GLI ONORI DOPO GLI 80 ANNI
Invece Carol, per diventare davvero celebre a livello internazionale, deve attendere la mostra della Fondazione Sandretto Re Rebaudengo nel 2004 e il fatto che qui la conosca Francesco Bonami, in quell’anno direttore della Biennale di Venezia: a lui va il merito di averle fatto assegnare il Leone d’oro alla carriera. Quel Leone lo riceve a 86 anni, quando è ancora in piena forma, ruggente e graffiante come non mai. Chi scrive ben ricorda la frase sussurratagli da Carol all’orecchio, riferita a una critica d’arte rampante che tentava di essere accattivante con lei: “Ma chi è questa stronza?!”, detta con tono non abbastanza tenue da non poter esser sentita dalla persona in oggetto.
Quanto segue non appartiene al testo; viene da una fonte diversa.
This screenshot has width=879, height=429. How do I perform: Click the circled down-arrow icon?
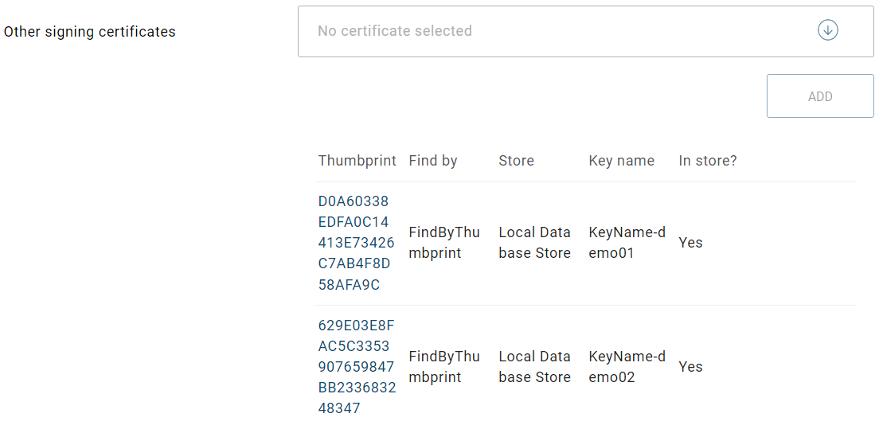coord(828,31)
Così fuor di ogni agiografia aggiungiamo che Carol non fu mai tecnicamente una valente pittrice: la sua tecnica è sempre approssimativa, quasi dilettantesca, infantile, ma è proprio questa la sua forza naïf che mette in gioco la sua grande personalità di artista che fa arte non per vendere, bensì per esprimere ciò che “le ditta dentro”.
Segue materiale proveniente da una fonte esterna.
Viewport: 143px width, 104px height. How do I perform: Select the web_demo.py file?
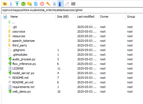coord(21,92)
Un mix di angoscia ma anche di estrema vitalità, che la portava a frequentare con gioia gli ambienti intellettuali di una Torino coltissima tra gli Anni Cinquanta e Settanta, accanto ad amici come l’architetto Mollino, il poeta Edoardo Sanguineti, il poliedrico Corrado Levi, il gallerista Giancarlo Salzano, e tanti collezionisti, piccoli e grandi, tutti appassionatissimi di lei, che l’hanno amata, e che lei generosamente ricambiava, non tanto in senso erotico, come qualche sciocca leggenda urbana vorrebbe far credere (mi confidava sorridendo: “Sai la verità? In tutta la mia vita ho avuto meno uomini io di certe ragazzine d’oggi a 16 anni”), ma travolta da una passione per la vita e per l’arte che le ha consentito di realizzare capolavori fino a tarda età, mescolando liberamente stili, tendenze, mantenendo però sempre un leitmotiv, ossia quella autoreferenzialità che è la cifra e la forza indiscussa del suo lavoro, innestata su un’idea forte dell’identità femminile, tanto cara a Lea Vergine, una dei critici d’arte che per prima ha capito e valorizzato Carol Rama, a cominciare dall’indimenticabile mostra L’altra metà dell’avanguardia, presentata a Milano nel 1980.
UN’ARTISTA SENZA EREDI
Carol Rama non ha avuto mariti né tantomeno figli, anche se tanti artisti, anche giovani, a Torino hanno voluto mettersi sulla sua stessa lunghezza d’onda, dichiarandosi per certi aspetti suoi figli: come quei diciotto riuniti nella mostra PanoRama curata da Olga Gambari, inaugurata a Torino proprio nel giorno in cui Carol Rama moriva. A loro va un encomio, anche se lei resta di fatto unica e irripetibile.